自社グループ企業で衣料品の製品開発、企画、生産、販売などをおこなっており、衣料に関わるさまざまな業務をおこなっています。国内に数多くのアパレルブランドを持っており、海外でもブランドの展開を進めているグローバルな企業です。
中国、韓国、台湾、タイなどアジアを中心に事業が展開されており、海外でも高い評価を受けています。繊維商社の中でも特に衣料の分野に特化した企業だといえます。
③蝶理株式会社
蝶理株式会社は繊維商社の老舗の企業であり、2018年3月期の売上高はグループ連結で3,117億円です。繊維事業だけではなく、化学品・機械事業などもおこなっており、海外にも事業を展開しています。
繊維事業では原料の取り扱いから、テキスタイル、資材の取り扱い、最終製品の開発など仕入れから製品開発までトータルにおこなっています。
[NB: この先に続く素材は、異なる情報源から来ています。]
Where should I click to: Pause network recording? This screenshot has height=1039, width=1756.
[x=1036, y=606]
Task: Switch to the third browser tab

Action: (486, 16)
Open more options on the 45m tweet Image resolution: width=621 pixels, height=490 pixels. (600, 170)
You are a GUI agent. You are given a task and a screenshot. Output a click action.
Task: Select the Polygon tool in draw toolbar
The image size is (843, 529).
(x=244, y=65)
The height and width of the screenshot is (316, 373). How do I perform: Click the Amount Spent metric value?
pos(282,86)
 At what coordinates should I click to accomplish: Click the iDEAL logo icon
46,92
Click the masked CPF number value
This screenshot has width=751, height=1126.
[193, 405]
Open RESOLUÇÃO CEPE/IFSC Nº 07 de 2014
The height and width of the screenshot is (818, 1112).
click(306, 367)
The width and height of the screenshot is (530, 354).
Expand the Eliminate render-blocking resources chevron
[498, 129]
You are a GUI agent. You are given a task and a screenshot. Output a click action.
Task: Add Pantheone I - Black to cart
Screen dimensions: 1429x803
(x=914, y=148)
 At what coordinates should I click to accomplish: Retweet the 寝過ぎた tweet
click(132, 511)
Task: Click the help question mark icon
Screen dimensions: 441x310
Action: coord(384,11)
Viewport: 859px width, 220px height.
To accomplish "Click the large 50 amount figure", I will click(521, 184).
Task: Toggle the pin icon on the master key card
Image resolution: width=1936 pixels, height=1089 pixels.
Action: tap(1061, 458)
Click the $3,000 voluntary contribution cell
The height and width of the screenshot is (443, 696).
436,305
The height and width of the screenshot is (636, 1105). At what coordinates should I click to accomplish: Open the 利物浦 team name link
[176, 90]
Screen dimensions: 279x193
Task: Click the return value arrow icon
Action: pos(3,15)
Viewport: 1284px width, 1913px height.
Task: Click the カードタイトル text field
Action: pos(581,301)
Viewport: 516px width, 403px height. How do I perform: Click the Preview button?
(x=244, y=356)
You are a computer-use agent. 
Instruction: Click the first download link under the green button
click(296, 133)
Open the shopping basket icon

それぞれの部門に強みを持ち、国内の企業だけではなく、世界のさまざまな企業からも評価を受けている企業です。
海外事業では中国事業をメインに据えており、中国貿易のパイオニアとしての地位を獲得しています。上海には蝶理中国商業有限公司を設立し、現地法人5社、支店1ヶ所、事務所9ヶ所を設置し、精力的に中国で事業を展開しています。
④帝人フロンティア株式会社
帝人フロンティア株式会社は旧NI帝人商事と旧帝人ファイバーの統合会社です。2018年度の売上高は3,183億円であり、これは繊維・製品事業グループ売上高の数値となっています。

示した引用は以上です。